To be done: Please reproduce the kernel patch discussion below word for word, keeping every line, quote marker, and code symbol unchanged.

>> start Source passage

[PATCH v3 net-next] fix unsafe set_memory_rw from softirq

Fri Oct 4 13:49:23 EDT 2013

On Fri, Oct 4, 2013 at 12:51 AM, Ingo Molnar <mingo at kernel.org> wrote:
>> +static void bpf_jit_free_deferred(struct work_struct *work)
>> +{
>> +     struct sk_filter *fp = container_of((void *)work, struct sk_filter,
>> +                                         insns);
>> +     unsigned long addr = (unsigned long)fp->bpf_func & PAGE_MASK;
>> +     struct bpf_binary_header *header = (void *)addr;
>> +
>> +     set_memory_rw(addr, header->pages);
>> +     module_free(NULL, header);
>> +     kfree(fp);
>> +}
>
> Using the data type suggestions I make further below, this could be
> written in a simpler form, as:
>
>         struct sk_filter *fp = container_of(work, struct sk_filter, work);

yes. I've made it already as part of V4

> Also, a question, why do you mask with PAGE_MASK here:
>
>         unsigned long addr = (unsigned long)fp->bpf_func & PAGE_MASK;
>
> ?
>
> AFAICS bpf_func is the module_alloc() result - and module code is page
> aligned. So ->bpf_func is always page aligned here. (The sk_run_filter
> special case cannot happen here.)

randomization of bpf_func start is a prevention of jit spraying
attacks as Eric pointed out.

>>  void bpf_jit_free(struct sk_filter *fp)
>>  {
>>       if (fp->bpf_func != sk_run_filter) {
>> -             unsigned long addr = (unsigned long)fp->bpf_func & PAGE_MASK;
>> -             struct bpf_binary_header *header = (void *)addr;
>> -
>> -             set_memory_rw(addr, header->pages);
>> -             module_free(NULL, header);
>> +             struct work_struct *work = (struct work_struct *)fp->insns;
>> +             INIT_WORK(work, bpf_jit_free_deferred);
>
> Missing newline between local variables and statements.

yes. noted and fixed in V4.

>> end Source passage
>> start Recorded information

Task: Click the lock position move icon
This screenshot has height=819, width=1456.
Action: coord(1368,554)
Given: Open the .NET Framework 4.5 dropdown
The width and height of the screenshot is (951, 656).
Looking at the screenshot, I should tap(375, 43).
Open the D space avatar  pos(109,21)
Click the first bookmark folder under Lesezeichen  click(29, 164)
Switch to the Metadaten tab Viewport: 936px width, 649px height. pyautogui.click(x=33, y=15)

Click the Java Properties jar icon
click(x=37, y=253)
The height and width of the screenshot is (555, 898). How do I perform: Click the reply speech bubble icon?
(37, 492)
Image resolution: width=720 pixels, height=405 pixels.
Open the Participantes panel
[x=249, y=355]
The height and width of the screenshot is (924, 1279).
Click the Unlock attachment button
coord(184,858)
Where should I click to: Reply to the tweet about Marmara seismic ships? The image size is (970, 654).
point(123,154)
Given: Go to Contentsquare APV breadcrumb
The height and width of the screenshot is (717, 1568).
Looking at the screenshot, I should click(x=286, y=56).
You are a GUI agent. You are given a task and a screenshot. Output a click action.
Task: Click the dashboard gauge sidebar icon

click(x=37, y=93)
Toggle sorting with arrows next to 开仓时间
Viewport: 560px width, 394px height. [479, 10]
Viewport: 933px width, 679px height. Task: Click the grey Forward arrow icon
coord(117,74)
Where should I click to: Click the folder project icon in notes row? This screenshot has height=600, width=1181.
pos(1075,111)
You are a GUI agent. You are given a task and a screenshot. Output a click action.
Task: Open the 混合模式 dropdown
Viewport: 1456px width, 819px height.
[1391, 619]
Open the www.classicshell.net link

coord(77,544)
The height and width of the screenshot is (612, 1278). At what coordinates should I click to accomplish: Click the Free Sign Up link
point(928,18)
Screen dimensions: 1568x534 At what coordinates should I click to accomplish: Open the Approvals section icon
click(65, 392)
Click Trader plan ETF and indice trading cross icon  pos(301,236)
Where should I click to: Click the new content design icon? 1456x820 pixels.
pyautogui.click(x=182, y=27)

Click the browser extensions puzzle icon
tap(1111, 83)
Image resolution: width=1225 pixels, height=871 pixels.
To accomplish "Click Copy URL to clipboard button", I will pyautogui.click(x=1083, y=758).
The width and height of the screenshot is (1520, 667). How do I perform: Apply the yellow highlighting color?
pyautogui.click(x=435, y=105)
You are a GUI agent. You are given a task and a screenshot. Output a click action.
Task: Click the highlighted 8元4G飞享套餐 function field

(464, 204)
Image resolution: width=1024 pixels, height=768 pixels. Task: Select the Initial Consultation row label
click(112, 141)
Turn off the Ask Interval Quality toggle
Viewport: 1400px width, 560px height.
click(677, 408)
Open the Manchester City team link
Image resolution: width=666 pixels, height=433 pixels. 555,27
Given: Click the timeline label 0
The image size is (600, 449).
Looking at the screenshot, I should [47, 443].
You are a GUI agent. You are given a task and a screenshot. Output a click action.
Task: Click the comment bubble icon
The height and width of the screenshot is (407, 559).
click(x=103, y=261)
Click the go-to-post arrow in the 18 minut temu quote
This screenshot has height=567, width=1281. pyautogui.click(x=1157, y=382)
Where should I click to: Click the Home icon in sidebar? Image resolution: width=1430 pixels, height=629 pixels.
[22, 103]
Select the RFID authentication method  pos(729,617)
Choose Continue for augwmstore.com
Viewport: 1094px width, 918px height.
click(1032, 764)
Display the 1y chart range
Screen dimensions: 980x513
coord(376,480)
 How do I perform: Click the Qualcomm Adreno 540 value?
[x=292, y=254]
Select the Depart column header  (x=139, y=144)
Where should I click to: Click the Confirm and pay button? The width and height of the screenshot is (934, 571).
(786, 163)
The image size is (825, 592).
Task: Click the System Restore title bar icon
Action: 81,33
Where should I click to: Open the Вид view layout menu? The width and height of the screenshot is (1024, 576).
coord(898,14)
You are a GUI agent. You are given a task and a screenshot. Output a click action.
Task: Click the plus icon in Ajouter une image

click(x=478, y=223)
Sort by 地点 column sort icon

>> end Recorded information

Correct answer:
[PATCH v3 net-next] fix unsafe set_memory_rw from softirq

Fri Oct 4 13:49:23 EDT 2013

On Fri, Oct 4, 2013 at 12:51 AM, Ingo Molnar <mingo at kernel.org> wrote:
>> +static void bpf_jit_free_deferred(struct work_struct *work)
>> +{
>> +     struct sk_filter *fp = container_of((void *)work, struct sk_filter,
>> +                                         insns);
>> +     unsigned long addr = (unsigned long)fp->bpf_func & PAGE_MASK;
>> +     struct bpf_binary_header *header = (void *)addr;
>> +
>> +     set_memory_rw(addr, header->pages);
>> +     module_free(NULL, header);
>> +     kfree(fp);
>> +}
>
> Using the data type suggestions I make further below, this could be
> written in a simpler form, as:
>
>         struct sk_filter *fp = container_of(work, struct sk_filter, work);

yes. I've made it already as part of V4

> Also, a question, why do you mask with PAGE_MASK here:
>
>         unsigned long addr = (unsigned long)fp->bpf_func & PAGE_MASK;
>
> ?
>
> AFAICS bpf_func is the module_alloc() result - and module code is page
> aligned. So ->bpf_func is always page aligned here. (The sk_run_filter
> special case cannot happen here.)

randomization of bpf_func start is a prevention of jit spraying
attacks as Eric pointed out.

>>  void bpf_jit_free(struct sk_filter *fp)
>>  {
>>       if (fp->bpf_func != sk_run_filter) {
>> -             unsigned long addr = (unsigned long)fp->bpf_func & PAGE_MASK;
>> -             struct bpf_binary_header *header = (void *)addr;
>> -
>> -             set_memory_rw(addr, header->pages);
>> -             module_free(NULL, header);
>> +             struct work_struct *work = (struct work_struct *)fp->insns;
>> +             INIT_WORK(work, bpf_jit_free_deferred);
>
> Missing newline between local variables and statements.

yes. noted and fixed in V4.